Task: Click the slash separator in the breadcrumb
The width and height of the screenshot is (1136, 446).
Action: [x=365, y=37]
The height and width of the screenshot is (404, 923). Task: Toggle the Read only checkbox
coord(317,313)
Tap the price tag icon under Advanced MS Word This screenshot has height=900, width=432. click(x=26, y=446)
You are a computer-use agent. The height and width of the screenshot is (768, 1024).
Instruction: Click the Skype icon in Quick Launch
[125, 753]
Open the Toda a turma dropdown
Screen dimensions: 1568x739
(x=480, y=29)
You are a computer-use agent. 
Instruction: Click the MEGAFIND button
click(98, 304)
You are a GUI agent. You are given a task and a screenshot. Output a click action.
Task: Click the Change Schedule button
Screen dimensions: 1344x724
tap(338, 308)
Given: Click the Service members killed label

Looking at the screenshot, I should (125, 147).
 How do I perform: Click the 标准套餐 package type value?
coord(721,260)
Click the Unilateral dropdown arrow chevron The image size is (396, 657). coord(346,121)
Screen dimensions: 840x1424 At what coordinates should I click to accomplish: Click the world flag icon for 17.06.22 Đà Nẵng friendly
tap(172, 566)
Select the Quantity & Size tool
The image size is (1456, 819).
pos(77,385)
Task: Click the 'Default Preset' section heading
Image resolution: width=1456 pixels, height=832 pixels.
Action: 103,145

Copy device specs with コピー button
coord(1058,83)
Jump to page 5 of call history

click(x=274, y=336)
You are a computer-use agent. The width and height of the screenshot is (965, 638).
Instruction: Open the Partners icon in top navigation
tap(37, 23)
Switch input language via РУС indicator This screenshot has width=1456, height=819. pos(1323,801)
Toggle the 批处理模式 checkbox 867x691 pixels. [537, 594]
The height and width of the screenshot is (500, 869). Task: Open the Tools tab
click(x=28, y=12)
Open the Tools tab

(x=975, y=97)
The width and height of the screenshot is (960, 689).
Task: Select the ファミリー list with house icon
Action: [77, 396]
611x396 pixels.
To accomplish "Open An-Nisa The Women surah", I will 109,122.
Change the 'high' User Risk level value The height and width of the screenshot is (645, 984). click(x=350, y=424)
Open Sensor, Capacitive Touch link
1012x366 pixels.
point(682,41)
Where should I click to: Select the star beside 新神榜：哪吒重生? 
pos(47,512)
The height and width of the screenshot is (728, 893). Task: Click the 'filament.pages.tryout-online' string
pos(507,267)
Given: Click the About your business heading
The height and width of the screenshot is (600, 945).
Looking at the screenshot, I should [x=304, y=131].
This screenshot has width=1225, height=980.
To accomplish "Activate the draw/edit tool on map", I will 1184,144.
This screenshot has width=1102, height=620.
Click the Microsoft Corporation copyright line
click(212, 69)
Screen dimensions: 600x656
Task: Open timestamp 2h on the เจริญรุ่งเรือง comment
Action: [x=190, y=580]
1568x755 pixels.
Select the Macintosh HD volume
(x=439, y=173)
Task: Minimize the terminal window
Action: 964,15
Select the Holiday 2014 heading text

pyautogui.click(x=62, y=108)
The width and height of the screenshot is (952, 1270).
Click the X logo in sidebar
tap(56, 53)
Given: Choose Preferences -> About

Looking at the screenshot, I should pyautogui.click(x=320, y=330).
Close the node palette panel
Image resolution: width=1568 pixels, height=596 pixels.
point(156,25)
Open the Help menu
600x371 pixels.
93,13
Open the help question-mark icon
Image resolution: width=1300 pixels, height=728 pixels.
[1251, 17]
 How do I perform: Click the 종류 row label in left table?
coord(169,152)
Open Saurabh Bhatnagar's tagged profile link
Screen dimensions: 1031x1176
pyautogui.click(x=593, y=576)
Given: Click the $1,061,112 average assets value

——————

What you give back must match the material word for word.

## Answer section:
Task: Click the slash separator in the breadcrumb
The width and height of the screenshot is (1136, 446).
Action: [x=365, y=37]
The height and width of the screenshot is (404, 923). Task: Toggle the Read only checkbox
coord(317,313)
Tap the price tag icon under Advanced MS Word This screenshot has height=900, width=432. click(x=26, y=446)
You are a computer-use agent. The height and width of the screenshot is (768, 1024).
Instruction: Click the Skype icon in Quick Launch
[125, 753]
Open the Toda a turma dropdown
Screen dimensions: 1568x739
(x=480, y=29)
You are a computer-use agent. 
Instruction: Click the MEGAFIND button
click(98, 304)
You are a GUI agent. You are given a task and a screenshot. Output a click action.
Task: Click the Change Schedule button
Screen dimensions: 1344x724
tap(338, 308)
Given: Click the Service members killed label

Looking at the screenshot, I should (125, 147).
 How do I perform: Click the 标准套餐 package type value?
coord(721,260)
Click the Unilateral dropdown arrow chevron The image size is (396, 657). coord(346,121)
Screen dimensions: 840x1424 At what coordinates should I click to accomplish: Click the world flag icon for 17.06.22 Đà Nẵng friendly
tap(172, 566)
Select the Quantity & Size tool
The image size is (1456, 819).
pos(77,385)
Task: Click the 'Default Preset' section heading
Image resolution: width=1456 pixels, height=832 pixels.
Action: 103,145

Copy device specs with コピー button
coord(1058,83)
Jump to page 5 of call history

click(x=274, y=336)
You are a computer-use agent. The width and height of the screenshot is (965, 638).
Instruction: Open the Partners icon in top navigation
tap(37, 23)
Switch input language via РУС indicator This screenshot has width=1456, height=819. pos(1323,801)
Toggle the 批处理模式 checkbox 867x691 pixels. [537, 594]
The height and width of the screenshot is (500, 869). Task: Open the Tools tab
click(x=28, y=12)
Open the Tools tab

(x=975, y=97)
The width and height of the screenshot is (960, 689).
Task: Select the ファミリー list with house icon
Action: [77, 396]
611x396 pixels.
To accomplish "Open An-Nisa The Women surah", I will 109,122.
Change the 'high' User Risk level value The height and width of the screenshot is (645, 984). click(x=350, y=424)
Open Sensor, Capacitive Touch link
1012x366 pixels.
point(682,41)
Where should I click to: Select the star beside 新神榜：哪吒重生? 
pos(47,512)
The height and width of the screenshot is (728, 893). Task: Click the 'filament.pages.tryout-online' string
pos(507,267)
Given: Click the About your business heading
The height and width of the screenshot is (600, 945).
Looking at the screenshot, I should [x=304, y=131].
This screenshot has width=1225, height=980.
To accomplish "Activate the draw/edit tool on map", I will 1184,144.
This screenshot has width=1102, height=620.
Click the Microsoft Corporation copyright line
click(212, 69)
Screen dimensions: 600x656
Task: Open timestamp 2h on the เจริญรุ่งเรือง comment
Action: [x=190, y=580]
1568x755 pixels.
Select the Macintosh HD volume
(x=439, y=173)
Task: Minimize the terminal window
Action: 964,15
Select the Holiday 2014 heading text

pyautogui.click(x=62, y=108)
The width and height of the screenshot is (952, 1270).
Click the X logo in sidebar
tap(56, 53)
Given: Choose Preferences -> About

Looking at the screenshot, I should pyautogui.click(x=320, y=330).
Close the node palette panel
Image resolution: width=1568 pixels, height=596 pixels.
point(156,25)
Open the Help menu
600x371 pixels.
93,13
Open the help question-mark icon
Image resolution: width=1300 pixels, height=728 pixels.
[1251, 17]
 How do I perform: Click the 종류 row label in left table?
coord(169,152)
Open Saurabh Bhatnagar's tagged profile link
Screen dimensions: 1031x1176
pyautogui.click(x=593, y=576)
Given: Click the $1,061,112 average assets value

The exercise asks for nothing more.